### Exercise requirements
Please reproduce the entries below word for word, from the line containing "Identify the location of psensor-count-badge: 44." through the last line of the entries, including both of those lines.

----------------------------------------

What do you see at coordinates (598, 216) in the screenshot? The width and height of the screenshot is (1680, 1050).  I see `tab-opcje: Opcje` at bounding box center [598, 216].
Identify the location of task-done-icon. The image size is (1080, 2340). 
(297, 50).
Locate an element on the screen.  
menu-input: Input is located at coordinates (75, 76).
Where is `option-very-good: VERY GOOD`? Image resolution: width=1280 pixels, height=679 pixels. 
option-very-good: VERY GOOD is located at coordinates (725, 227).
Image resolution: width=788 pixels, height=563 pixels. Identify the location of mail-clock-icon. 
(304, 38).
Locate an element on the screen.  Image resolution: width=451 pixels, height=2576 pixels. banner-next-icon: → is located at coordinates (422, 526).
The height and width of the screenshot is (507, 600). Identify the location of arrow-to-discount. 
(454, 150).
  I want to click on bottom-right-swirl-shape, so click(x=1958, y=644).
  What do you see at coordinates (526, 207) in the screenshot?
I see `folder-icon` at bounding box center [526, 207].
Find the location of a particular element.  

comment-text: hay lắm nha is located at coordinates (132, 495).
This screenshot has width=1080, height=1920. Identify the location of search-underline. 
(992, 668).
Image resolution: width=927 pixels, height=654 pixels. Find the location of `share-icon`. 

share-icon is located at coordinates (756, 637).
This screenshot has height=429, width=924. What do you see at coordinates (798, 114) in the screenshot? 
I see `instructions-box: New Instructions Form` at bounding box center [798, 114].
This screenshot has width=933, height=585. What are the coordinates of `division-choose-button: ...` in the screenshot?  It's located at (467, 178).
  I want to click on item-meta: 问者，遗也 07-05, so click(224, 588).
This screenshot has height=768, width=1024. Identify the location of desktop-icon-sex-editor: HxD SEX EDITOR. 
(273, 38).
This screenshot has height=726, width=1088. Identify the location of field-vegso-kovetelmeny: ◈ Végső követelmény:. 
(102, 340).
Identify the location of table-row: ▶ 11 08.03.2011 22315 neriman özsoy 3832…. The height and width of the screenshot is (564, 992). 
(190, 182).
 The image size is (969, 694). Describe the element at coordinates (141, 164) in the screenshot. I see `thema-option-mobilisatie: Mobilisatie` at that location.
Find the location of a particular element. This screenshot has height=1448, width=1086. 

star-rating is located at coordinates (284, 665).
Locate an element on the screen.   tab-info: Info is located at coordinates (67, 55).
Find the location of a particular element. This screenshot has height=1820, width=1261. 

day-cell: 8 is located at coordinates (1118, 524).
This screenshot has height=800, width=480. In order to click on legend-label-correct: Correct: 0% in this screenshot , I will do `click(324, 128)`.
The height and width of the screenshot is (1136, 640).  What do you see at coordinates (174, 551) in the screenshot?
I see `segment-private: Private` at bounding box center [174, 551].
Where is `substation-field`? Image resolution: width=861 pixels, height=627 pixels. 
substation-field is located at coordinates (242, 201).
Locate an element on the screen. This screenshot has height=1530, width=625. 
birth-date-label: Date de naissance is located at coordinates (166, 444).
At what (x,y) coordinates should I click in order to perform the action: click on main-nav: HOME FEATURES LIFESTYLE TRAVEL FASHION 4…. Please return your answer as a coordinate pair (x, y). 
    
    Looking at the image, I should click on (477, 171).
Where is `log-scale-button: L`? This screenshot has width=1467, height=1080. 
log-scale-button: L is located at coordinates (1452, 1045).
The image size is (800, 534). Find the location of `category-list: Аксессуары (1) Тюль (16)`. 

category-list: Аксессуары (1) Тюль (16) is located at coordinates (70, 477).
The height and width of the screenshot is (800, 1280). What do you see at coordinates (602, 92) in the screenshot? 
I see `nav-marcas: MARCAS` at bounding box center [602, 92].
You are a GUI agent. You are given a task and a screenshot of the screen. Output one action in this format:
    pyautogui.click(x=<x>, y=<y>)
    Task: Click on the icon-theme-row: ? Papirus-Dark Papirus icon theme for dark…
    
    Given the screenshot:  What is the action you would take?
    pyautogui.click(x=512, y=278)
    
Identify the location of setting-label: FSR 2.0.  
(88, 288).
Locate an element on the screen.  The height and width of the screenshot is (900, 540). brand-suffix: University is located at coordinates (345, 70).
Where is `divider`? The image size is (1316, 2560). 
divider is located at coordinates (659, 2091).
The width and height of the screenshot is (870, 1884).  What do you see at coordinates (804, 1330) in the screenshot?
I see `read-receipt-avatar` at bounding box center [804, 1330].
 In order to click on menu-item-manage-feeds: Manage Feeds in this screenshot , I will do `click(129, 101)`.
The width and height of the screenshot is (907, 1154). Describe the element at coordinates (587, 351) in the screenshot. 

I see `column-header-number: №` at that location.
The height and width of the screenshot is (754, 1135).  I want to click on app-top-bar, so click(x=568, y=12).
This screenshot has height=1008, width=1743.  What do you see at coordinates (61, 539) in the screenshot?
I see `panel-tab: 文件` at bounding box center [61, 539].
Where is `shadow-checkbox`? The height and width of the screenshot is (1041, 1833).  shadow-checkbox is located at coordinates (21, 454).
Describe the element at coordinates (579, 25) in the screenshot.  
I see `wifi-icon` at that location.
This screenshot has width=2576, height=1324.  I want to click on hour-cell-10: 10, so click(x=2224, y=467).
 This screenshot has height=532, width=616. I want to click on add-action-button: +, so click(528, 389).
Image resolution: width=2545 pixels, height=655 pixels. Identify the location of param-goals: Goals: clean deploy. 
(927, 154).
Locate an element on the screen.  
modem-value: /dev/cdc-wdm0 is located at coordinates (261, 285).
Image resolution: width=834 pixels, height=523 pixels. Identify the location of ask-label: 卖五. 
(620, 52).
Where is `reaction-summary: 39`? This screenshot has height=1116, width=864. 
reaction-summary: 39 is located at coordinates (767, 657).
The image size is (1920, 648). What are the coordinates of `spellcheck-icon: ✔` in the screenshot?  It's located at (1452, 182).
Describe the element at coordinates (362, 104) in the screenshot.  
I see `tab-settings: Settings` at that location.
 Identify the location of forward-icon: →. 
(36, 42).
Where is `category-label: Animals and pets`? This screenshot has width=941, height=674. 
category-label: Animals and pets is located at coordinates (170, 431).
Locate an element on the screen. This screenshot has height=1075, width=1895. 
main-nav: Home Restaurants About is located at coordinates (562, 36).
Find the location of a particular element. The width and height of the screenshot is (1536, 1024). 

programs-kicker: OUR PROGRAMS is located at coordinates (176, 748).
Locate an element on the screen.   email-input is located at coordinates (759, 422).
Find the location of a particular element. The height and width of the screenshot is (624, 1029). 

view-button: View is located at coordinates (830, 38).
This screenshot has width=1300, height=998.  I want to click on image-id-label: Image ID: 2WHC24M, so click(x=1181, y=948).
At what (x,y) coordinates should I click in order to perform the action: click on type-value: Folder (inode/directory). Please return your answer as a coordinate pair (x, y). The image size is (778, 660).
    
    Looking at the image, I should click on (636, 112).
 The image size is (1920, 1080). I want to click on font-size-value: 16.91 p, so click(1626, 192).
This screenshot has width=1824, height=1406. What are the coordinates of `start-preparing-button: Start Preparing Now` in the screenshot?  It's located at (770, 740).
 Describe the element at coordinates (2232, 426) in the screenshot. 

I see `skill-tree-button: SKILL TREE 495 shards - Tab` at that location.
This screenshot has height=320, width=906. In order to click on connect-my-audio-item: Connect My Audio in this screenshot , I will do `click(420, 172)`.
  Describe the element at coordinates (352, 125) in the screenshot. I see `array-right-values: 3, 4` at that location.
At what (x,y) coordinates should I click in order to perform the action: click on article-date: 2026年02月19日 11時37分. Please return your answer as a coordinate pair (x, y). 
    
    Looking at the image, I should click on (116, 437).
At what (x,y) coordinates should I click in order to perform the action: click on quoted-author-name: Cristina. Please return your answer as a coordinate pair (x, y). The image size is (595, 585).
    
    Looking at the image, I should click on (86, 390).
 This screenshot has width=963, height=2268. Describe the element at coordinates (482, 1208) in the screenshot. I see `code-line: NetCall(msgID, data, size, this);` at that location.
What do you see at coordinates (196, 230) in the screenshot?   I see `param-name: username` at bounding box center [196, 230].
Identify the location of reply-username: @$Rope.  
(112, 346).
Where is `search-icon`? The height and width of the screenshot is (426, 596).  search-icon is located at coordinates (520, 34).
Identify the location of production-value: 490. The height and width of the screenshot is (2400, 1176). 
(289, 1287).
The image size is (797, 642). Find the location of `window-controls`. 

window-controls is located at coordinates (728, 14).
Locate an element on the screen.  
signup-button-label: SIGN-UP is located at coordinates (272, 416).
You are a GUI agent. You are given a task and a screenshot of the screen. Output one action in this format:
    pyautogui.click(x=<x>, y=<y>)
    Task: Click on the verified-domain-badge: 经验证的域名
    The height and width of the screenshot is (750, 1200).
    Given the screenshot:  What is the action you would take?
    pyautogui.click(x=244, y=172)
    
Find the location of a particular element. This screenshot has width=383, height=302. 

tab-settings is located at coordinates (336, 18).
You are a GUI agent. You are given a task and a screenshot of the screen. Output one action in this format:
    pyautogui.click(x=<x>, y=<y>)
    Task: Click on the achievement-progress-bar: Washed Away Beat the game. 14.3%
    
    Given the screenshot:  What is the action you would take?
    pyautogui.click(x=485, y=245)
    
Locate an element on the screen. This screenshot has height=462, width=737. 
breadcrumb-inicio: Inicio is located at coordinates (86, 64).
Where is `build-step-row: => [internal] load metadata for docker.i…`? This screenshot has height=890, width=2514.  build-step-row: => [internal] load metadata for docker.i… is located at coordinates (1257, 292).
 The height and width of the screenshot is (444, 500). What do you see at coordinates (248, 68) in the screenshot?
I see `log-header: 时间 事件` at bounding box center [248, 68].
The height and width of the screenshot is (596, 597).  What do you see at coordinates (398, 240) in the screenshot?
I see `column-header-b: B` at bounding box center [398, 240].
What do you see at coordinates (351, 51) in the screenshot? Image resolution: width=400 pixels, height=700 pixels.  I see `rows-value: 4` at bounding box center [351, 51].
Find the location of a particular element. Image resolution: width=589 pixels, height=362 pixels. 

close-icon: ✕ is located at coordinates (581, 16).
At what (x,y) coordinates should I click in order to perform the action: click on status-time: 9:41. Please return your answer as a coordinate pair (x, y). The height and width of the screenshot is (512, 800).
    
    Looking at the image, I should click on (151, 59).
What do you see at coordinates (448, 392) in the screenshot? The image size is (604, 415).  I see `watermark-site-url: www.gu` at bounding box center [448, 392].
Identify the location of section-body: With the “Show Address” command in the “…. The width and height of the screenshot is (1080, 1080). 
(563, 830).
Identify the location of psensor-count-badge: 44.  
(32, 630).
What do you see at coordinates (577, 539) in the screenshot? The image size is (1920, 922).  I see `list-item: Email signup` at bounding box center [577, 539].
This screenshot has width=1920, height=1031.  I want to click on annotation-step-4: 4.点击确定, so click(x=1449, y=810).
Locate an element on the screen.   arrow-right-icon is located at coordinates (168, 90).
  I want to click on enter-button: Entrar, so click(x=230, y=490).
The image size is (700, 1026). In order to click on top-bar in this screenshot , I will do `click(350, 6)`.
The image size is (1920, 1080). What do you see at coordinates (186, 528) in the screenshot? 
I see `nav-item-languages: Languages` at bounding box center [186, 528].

----------------------------------------

### Solution to this exercise
Identify the location of psensor-count-badge: 44.  
(32, 630).
What do you see at coordinates (577, 539) in the screenshot? The image size is (1920, 922).  I see `list-item: Email signup` at bounding box center [577, 539].
This screenshot has width=1920, height=1031.  I want to click on annotation-step-4: 4.点击确定, so click(x=1449, y=810).
Locate an element on the screen.   arrow-right-icon is located at coordinates (168, 90).
  I want to click on enter-button: Entrar, so click(x=230, y=490).
The image size is (700, 1026). In order to click on top-bar in this screenshot , I will do `click(350, 6)`.
The image size is (1920, 1080). What do you see at coordinates (186, 528) in the screenshot? 
I see `nav-item-languages: Languages` at bounding box center [186, 528].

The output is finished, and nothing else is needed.